New solution architectures are also being used to successfully assess solution alternatives to support these target states.
How to Ensure Enterprise Architecture’s Success
While EA often delivers the businesses cases that justify the incorporation of ideas into operations, in reality, the EA function often still operates in an ivory tower. The group is often disconnected from the stakeholders as well as the IT projects team assigned to deliver the solution.
While the EA teams develop business cases that link the change to the greater corporate strategies, the team can suffer from a lack of commitment from the wider organization.
EA team recommendations are often ignored. As a result, ideas are adopted without the rigorous scrutiny of the idea, its execution and impact on other projects. What’s needed is an integrated approach that marries the EA team’s knowledge with a process for managing ideas and innovation.

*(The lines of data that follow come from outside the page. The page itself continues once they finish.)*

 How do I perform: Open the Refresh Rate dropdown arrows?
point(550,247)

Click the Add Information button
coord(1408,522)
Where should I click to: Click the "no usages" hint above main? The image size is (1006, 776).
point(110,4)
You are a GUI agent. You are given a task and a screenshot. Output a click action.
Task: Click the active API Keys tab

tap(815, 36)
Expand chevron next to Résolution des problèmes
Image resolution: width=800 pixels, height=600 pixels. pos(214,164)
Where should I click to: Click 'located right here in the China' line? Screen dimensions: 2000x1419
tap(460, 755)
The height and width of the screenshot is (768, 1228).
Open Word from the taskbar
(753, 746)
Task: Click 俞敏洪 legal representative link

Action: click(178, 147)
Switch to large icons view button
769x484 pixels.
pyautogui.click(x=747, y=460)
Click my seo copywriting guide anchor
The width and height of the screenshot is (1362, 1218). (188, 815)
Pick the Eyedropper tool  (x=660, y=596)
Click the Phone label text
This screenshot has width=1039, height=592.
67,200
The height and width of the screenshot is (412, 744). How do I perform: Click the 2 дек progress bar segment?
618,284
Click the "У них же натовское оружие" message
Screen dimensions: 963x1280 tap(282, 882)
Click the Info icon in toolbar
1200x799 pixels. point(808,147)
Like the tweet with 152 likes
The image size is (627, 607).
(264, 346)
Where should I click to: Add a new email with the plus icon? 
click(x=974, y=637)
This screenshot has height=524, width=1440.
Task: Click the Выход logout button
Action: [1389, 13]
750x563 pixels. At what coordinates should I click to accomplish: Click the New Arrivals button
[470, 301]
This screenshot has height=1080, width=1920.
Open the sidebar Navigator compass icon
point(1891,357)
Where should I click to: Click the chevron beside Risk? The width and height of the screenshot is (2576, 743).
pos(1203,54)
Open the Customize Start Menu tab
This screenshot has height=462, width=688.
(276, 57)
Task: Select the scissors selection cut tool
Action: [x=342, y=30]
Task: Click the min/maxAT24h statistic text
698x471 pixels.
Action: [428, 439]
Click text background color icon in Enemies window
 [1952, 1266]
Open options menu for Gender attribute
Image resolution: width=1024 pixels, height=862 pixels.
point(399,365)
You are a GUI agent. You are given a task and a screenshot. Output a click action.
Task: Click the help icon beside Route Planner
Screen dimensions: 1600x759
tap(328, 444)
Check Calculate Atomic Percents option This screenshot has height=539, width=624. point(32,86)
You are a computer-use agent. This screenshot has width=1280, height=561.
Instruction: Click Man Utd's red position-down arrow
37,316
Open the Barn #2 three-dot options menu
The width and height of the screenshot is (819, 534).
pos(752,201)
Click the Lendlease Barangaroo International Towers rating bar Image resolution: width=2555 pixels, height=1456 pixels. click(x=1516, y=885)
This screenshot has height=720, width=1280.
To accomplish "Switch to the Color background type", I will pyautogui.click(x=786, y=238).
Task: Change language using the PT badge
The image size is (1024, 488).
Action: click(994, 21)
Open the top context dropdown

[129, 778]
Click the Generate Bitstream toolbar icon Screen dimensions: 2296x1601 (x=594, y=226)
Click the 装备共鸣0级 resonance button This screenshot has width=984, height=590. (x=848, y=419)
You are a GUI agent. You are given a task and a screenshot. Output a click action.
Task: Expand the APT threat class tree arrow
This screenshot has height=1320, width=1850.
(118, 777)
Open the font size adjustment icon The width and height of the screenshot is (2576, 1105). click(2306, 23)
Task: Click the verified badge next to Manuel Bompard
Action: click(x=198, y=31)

A strategic planning approach — from assessment and impact and investment analysis through to delivery — ensures ideas are being captured, analyzed and shared in a structured process.
Feedback goes back to the originator and the right stakeholders are involved in making the right decisions about IT projects using sound business cases. This leads to both the stakeholder community and the EA community feeling empowered to make change.
A strategic planning platform brings a federated view of information from across the organization so that it can be shared. The platform is designed to help organizations analyze and prioritize ideas, feed them into enterprise architecture for analysis and compile into a business case.
With all stakeholders reviewing the information and providing feedback on proposed projects, everyone gets a voice. It gives organizations the means to systematically manage change and provide an integrated platform for everyone to understand how new ideas fit into the corporate strategy.
Not only that, this process can be executed in near real time, allowing the organization to react quickly to seize market advantage.